Data roundup, January 23

January 23, 2013 in Data Roundup

We’re rounding up data news from the web each week. If you have a data news tip, send it to us at [email protected]

Photo by James Jowers

TOOLS, COURSES AND EVENTS

A new open source tool, freeDive, makes it easier for journalists to publish datasets with their articles. FreeDive transforms Google Spreadsheets into searchable databases that can be embedded on webpages. Tutorials can be found on the Knight Digital Media Center webpage, and the freeDive source is available on GitHub.

Want a thorough and practical introduction to data preparation for machine learning applications? Chris Clark‘s introduction to the Pandas data analysis library for Python will lead you step by step through the process of preparing a dataset from NYC Open Data and using it to derive predictions.

Peter Aldhous has posted a collection of learning materials for data-driven journalism drawn from his classes at UC Santa Cruz. Data representation, visualization, and analysis are all introduced in these tutorials and slides.

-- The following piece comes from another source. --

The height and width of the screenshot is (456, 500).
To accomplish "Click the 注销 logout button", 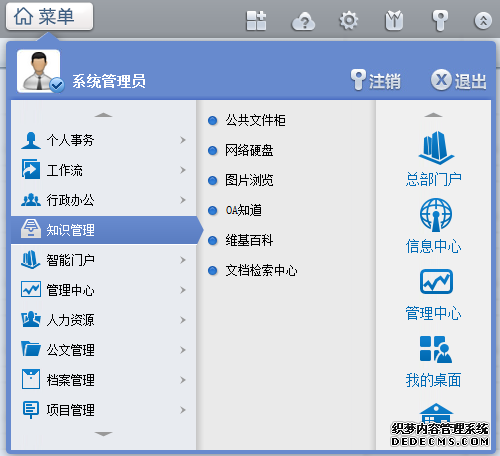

Data Mining Cup 2013, a student competition held by prudsys AG, has been announced. Students from the more than 20 participating countries can pit their data analysis skills against one another in a data mining challenge to be announced on April 3. Registration for the competition begins on March 4.

In hackathon news, registration is still open for the Domestic Violence Hackathon taking place across South America and in Washington, DC, from January 26-27. The 2013 Open Data Day Hackathon has been announced and will take place on February 23; see the wiki for a chance to participate in a hackathon near you.

DATA STORIES

Statistician Andrew Gelman is assembling a different kind of “data story”: Gelman wants to find 365 statisticians to write vignettes about their statistical lives. These life stories will then be made available on the American Statistical Association‘s blog, one a day for a year, providing a unique look into the data wrangling life.

The new open data standard for restaurant health inspection information developed by Yelp in partnership with the cities of San Francisco and New York, LIVES, has enabled what has been described as “a huge step for open data”. Yelp is now incorporating health inspection data into restaurant listings for San Francisco and New York, with extensions to Philadelphia, Boston, and Chicago expected soon.

In other social directory service news, Foursquare has released a map visualization of the last 500,000,000 Foursquare check-ins.

The Lower Saxony state election (January 20) has been given a comprehensive datavis dashboard by Gregor Aisch. Aisch has blogged on the new approach to visualizing coalitions he employed (with English translation).

A beautiful interactive map of the impact of Superstorm Sandy on the Tri-State region has been released by the Spatial Information Design Lab at Columbia University.

DATA SOURCES

A new web traffic dataset has been released by the University of Indiana. This so-called “Click Dataset”, available for non-commercial use, consists of some 2.5 terabytes of data collected by using a packet filter to detect traffic on the University’s network destined for TCP port 80.

The City of Palo Alto has opened up its library data. This data on the library’s visitors, checkouts, and more dates back as far as three decades.

The US Defense Department-funded Empirical Studies of Conflict project has launched its website, making freely available some 45 collections of “micro-level conflict data and information on insurgency, civil war, and other sources of politically motivated violence” in Afghanistan, Colombia, Iraq, Pakistan, the Philippines, and Vietnam.

Chief bitly scientist Hilary Mason has posted a bundle of research-quality data sets for aspiring data scientists. To quote Mason, “The list includes such exciting and diverse things as spam, belly buttons, item pricing, social media, and face recognition.”

I know what you’re saying after that last item: “Face recognition is fine, but what about cat face recognition?” You’re in luck: a new set of 2 gigabytes of annotated cat facial data, the CAT dataset, has been made available by Prof. Tang Xiaoou of the Chinese University of Hong Kong.